When installing Linux what factors go into choosing the locale for the server

character encodinglocale

When I am installing Linux (for the GB locale) I am presented with the option of choosing en_GB, en_GB.UTF-8 and en_GB.ISO-8859-15.

What factors go into making the choice? As far as I know the British alphabet doesn't use UTF-8, or it does but I haven't experienced or recognized what problems that causes on a server.

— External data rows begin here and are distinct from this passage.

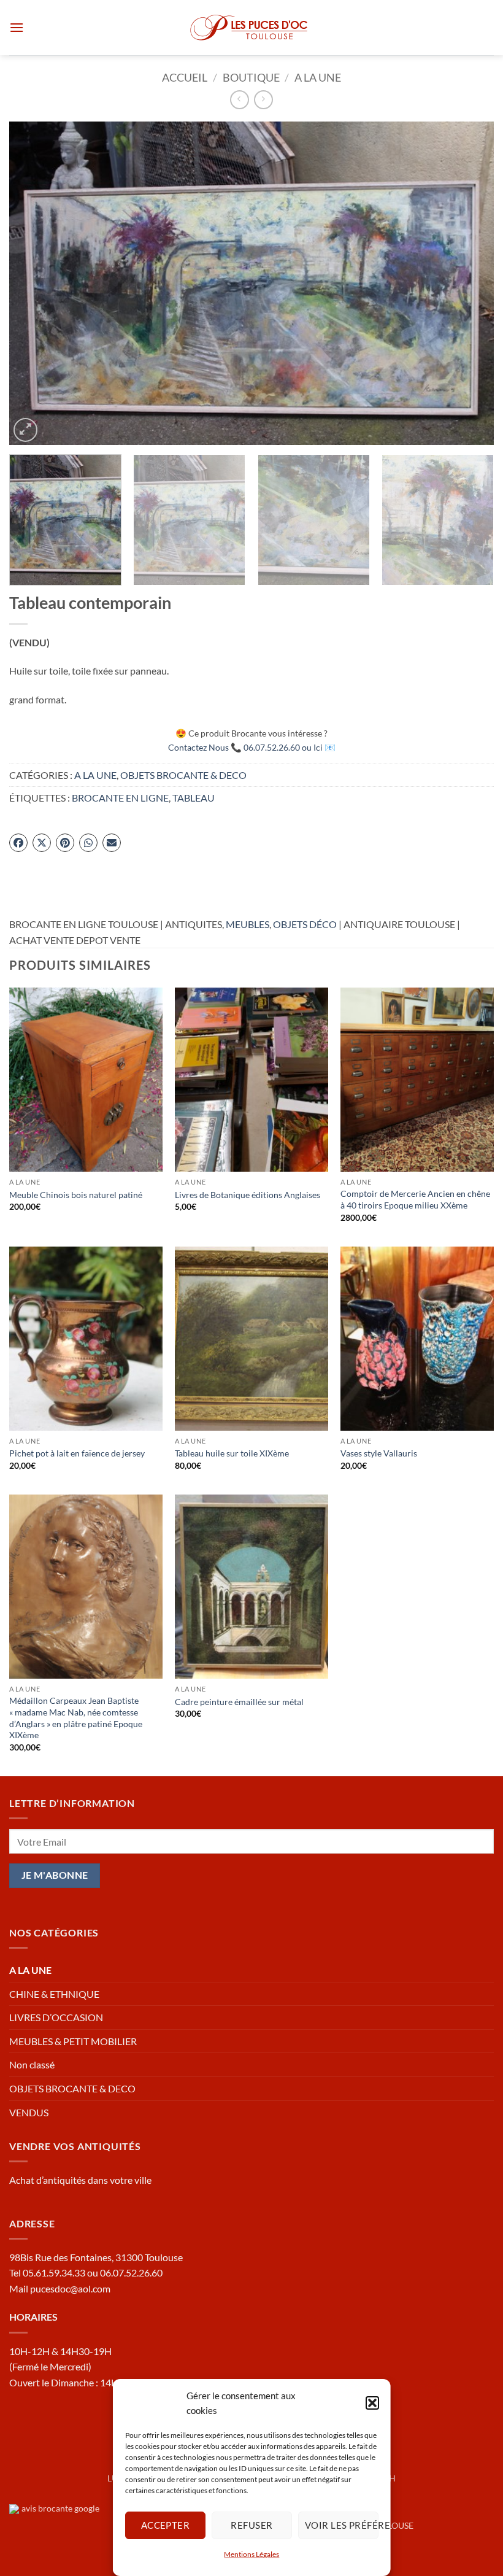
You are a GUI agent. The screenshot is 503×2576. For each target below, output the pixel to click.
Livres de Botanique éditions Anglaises (247, 1194)
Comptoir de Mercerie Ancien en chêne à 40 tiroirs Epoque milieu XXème (415, 1199)
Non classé (32, 2064)
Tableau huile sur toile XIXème (232, 1453)
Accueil (184, 77)
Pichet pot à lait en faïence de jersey (77, 1453)
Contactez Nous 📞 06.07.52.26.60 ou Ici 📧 (252, 747)
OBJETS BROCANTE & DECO (183, 775)
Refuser (251, 2525)
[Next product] (239, 99)
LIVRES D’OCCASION (56, 2017)
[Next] (469, 283)
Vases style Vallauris (378, 1453)
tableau (193, 797)
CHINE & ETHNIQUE (54, 1994)
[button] (372, 2403)
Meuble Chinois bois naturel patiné (75, 1194)
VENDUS (28, 2112)
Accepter (165, 2525)
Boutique (251, 77)
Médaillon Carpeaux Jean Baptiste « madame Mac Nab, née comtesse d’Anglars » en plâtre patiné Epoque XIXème (75, 1717)
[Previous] (34, 283)
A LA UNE (317, 77)
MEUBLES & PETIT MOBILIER (73, 2041)
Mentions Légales (251, 2554)
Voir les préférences (341, 2525)
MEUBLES (247, 924)
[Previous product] (263, 99)
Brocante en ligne (120, 797)
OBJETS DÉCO (305, 924)
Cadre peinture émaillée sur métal (239, 1701)
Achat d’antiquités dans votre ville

Is there some way to tell which may be more appropriate for one's case? I know that databases installations like Postgres, MySQL and SQLite seem to prefer the UTF locale.

Best Answer

The difference between these options is what character encoding is used for text. If you choose en_GB the system will use the iso8859-1 character set. Iso8859-15 is roughly equivalent to iso8859-1, but eight code points have changed meaning; for example, the currency symbol ¤ has been replaced by the Euro sign €. These encodings use 8 bits per character, and are thus limited to fixed sets of 256 different characters (even less in practice).

UTF-8 is a Unicode encoding. Unicode is the all-encompassing character representation scheme, defining code points for more than 128000 characters and emojis. Unicode definitely also supports the British alphabet.

My recommendation is to use UTF-8, because it is a superset of the other character sets and is widely used on Linux today.